NM: Four months? That's impressive, especially considering the in-depth medical/scientific elements that are woven so interestingly and seamlessly into the story. What is your background in that, and how much research was involved?
WPM: I research as I write, mostly online, but I also talked to doctors to discuss details with them. I've always been fascinated with brain anomalies, and have read numerous books and articles on the subject.
NM: Is that where you learned about synesthesia, which is a condition that affects Oriana? And what exactly is it?
WPM: I stumbled across an article about synesthesia years ago and tucked it in the back of my mind, knowing it was something I'd write about one day. Simply put, synesthesia is the blending of senses, such as a color evoking a specific smell. Because the method of treatment in The Disappearing Key is so avant-garde, I thought it would be fun to create Oriana with synesthesia, inciting readers to wonder what the key is capable of ... or not.
NM: It's certainly an interesting element to the story. Regarding your writing style, are you a plotter, a seat-of-the-pantser, or something in between?

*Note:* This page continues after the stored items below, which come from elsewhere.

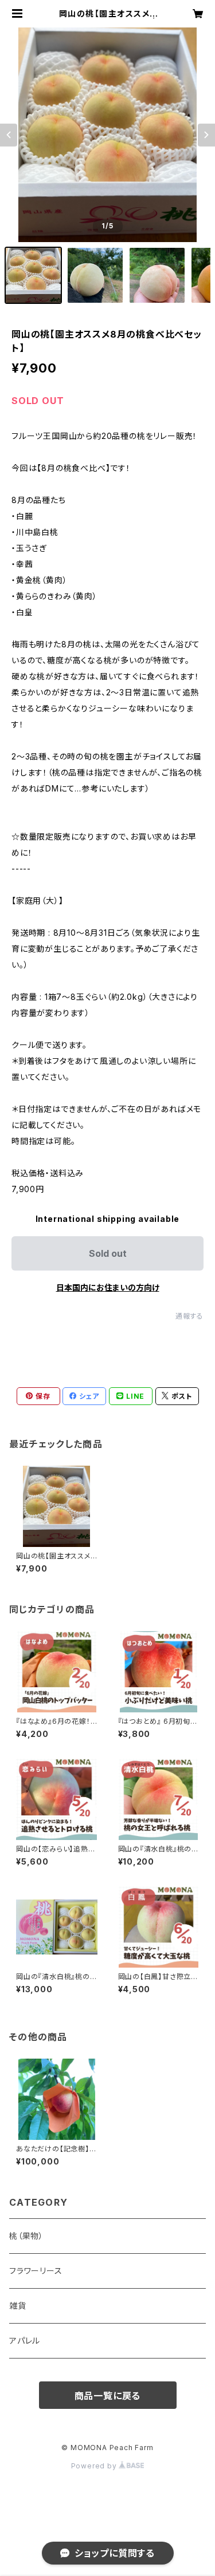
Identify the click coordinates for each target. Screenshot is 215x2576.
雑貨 (17, 2305)
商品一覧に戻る (108, 2395)
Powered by (95, 2466)
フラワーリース (35, 2271)
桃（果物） (26, 2236)
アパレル (24, 2340)
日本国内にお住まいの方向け (107, 1287)
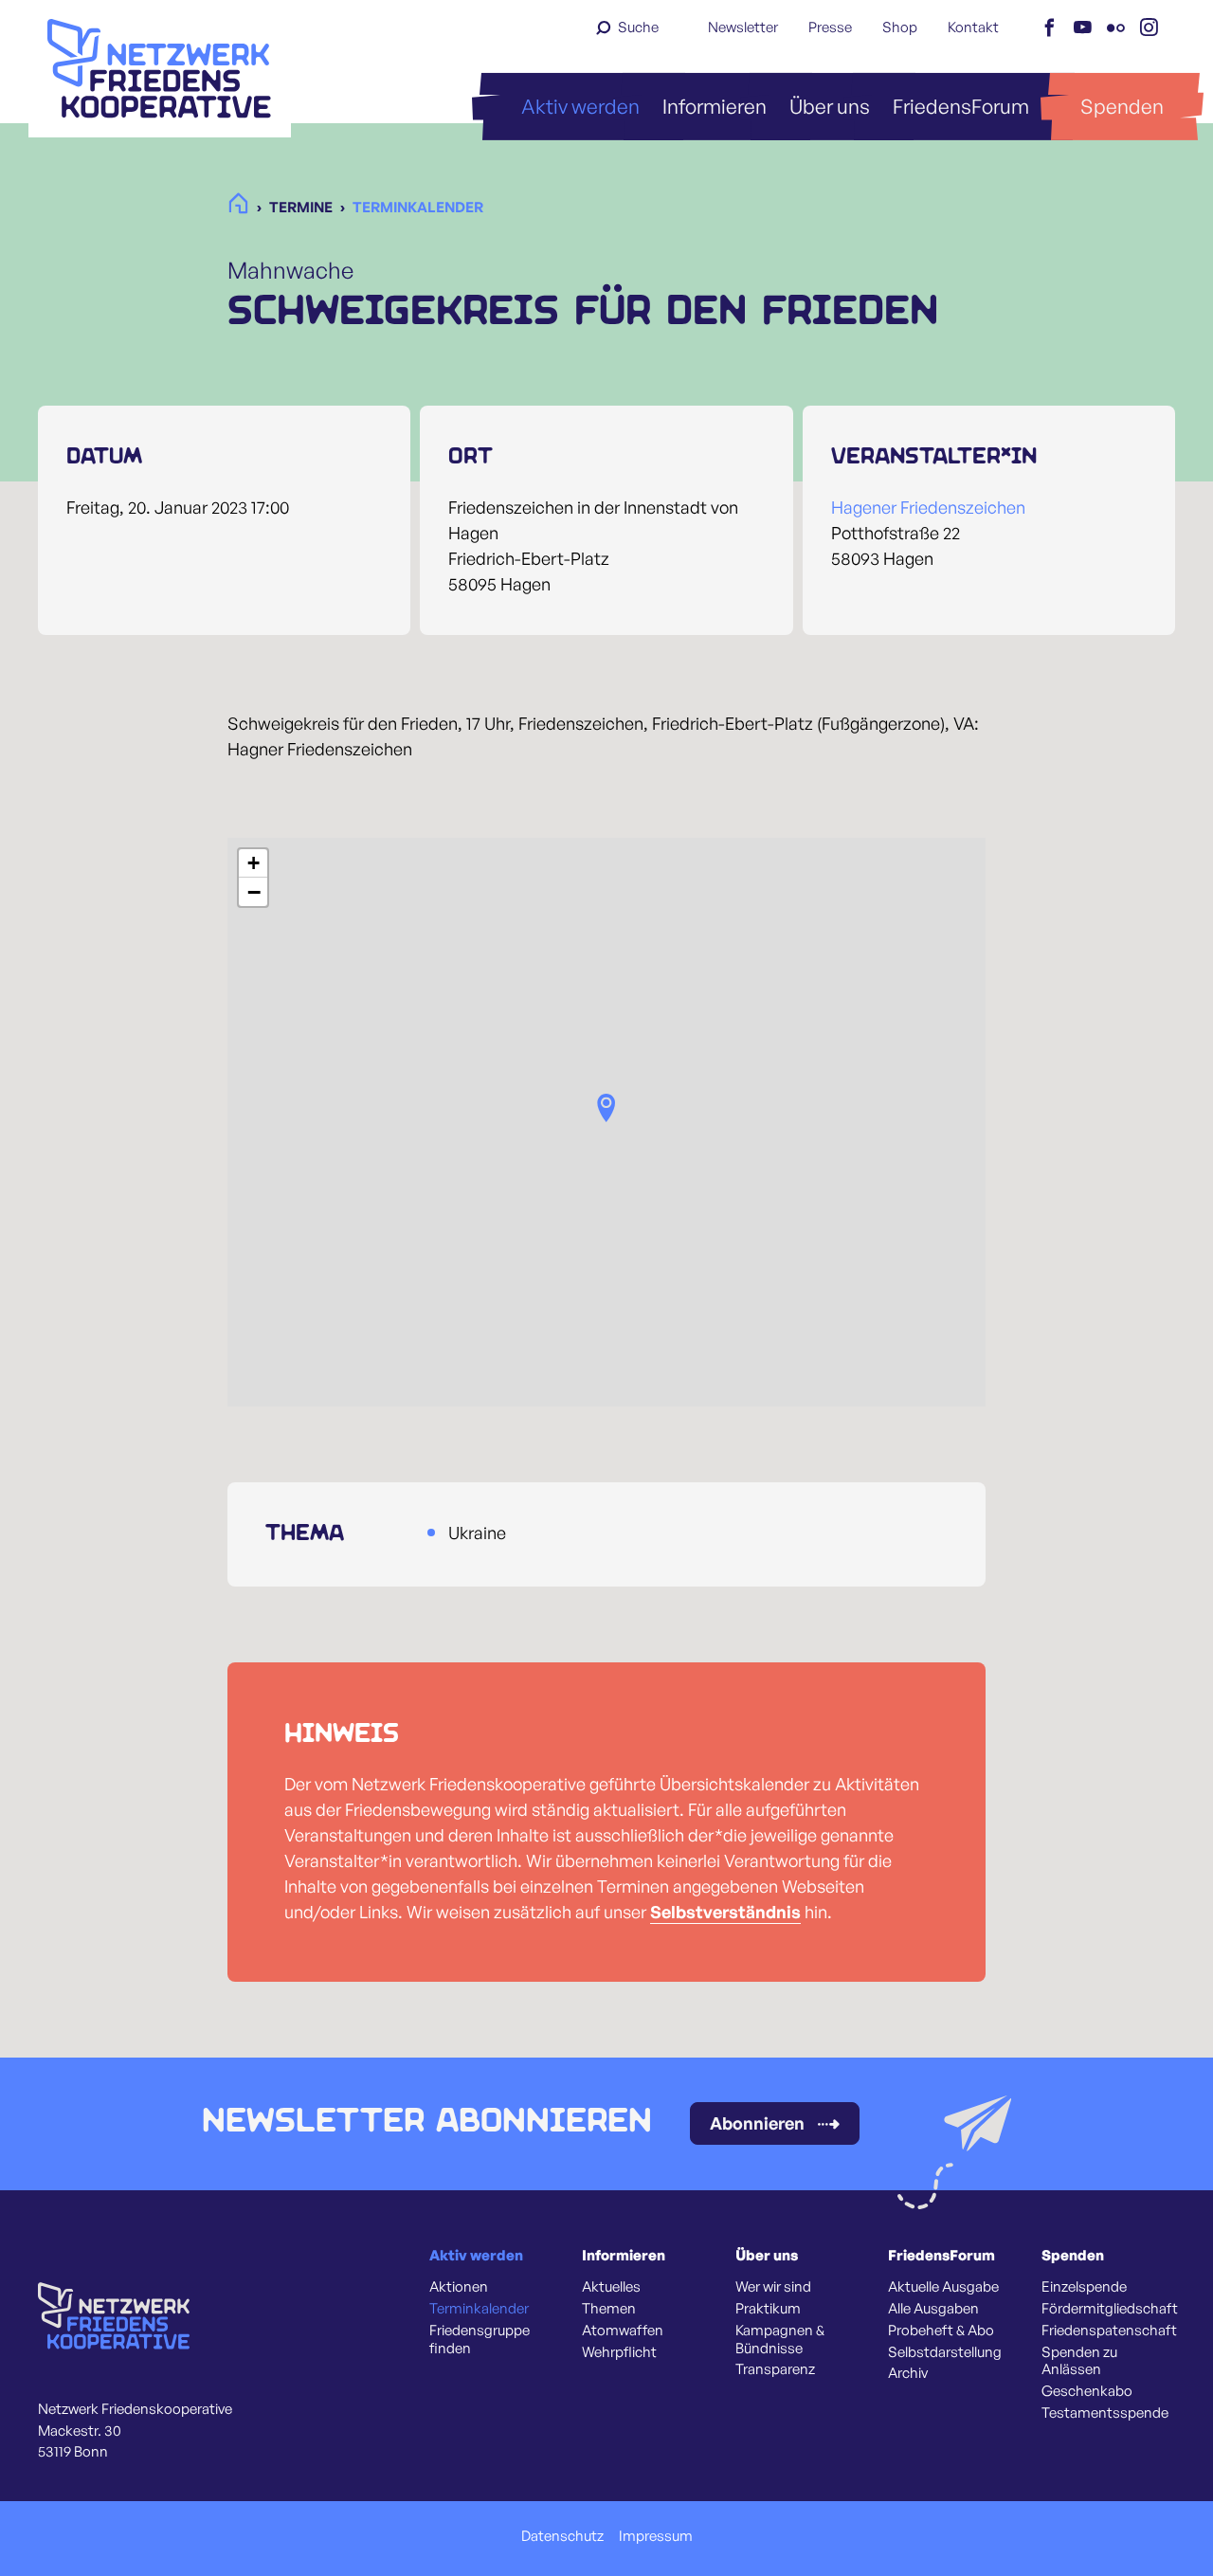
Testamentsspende (1104, 2413)
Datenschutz (562, 2536)
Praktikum (768, 2308)
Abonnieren (757, 2123)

WPM: For me, it's a combination. I loosely plot each work, establishing conflict points. But they've been known to change on me. My style might equate to planning a vacation: I pack my bag, know where I'm headed, but when I enter the zone I'm pleasantly surprised by the people and places I come into contact with.
NM: That's a nice analogy. Tell us about your path to publication.
WPM: I graduated college with a degree in writing concentration. My first love was non-fiction, but something happened after I had my children. I fell in love with characters. They busted in and never left.
A few years ago I signed with my wonderful agent, Rachelle Gardner, who champions my work. I'd been exploring the indie route, and we agreed that The Disappearing Key, being a novella, seemed the ideal project to publish in that fashion. So that's what I've done, and I've learned invaluable things about the publishing process along the way.
NM: Having gone the indie route, what are you doing to market The Disappearing Key, and what's working best for you?
WPM: I hosted my launch party at a coffee shop where I help with their social networking. Over 40 people came to celebrate the release of my novella, and I sold every copy I'd brought with me. Many of the attendees had already purchased and read my book, and yet they bought other copies to give away. That's what I call support!
I've attended over a dozen local book clubs that have read the book, and Skyped with others online. I'm in my element with these groups, and I absolutely love the conversation stirred up by The Disappearing Key.
I've been on blog tours, I promote the book on my Facebook page, I have influencers who promote it as well. I visit local libraries and book stores. Essentially, I stay hungry to have my book read. Rather than waiting for people to find my book, I go out and find them.
NM: "Stay hungry to have my book read." I like how you put that. The Disappearing Key is a fascinating, well-written story. What's next for you?
WPM: I'm actually preparing to announce the exciting news in a few weeks. Think early summer. Think flowers. Think full-length. Stay tuned!
NM: We will indeed! Is there anything else about the writing process you'd like to add as we conclude?
WPM: I feel most alive when I write. When the light grows dim along the publishing path, I always come back to the writing. It lights me up, and fuels me to use story to incite valuable conversations. With every story I write I'm improving, not just as a writer, but as a human being.
NM: Thank you, Wendy, for sharing your story with us. We wish you all the best, and look forward to your next novel.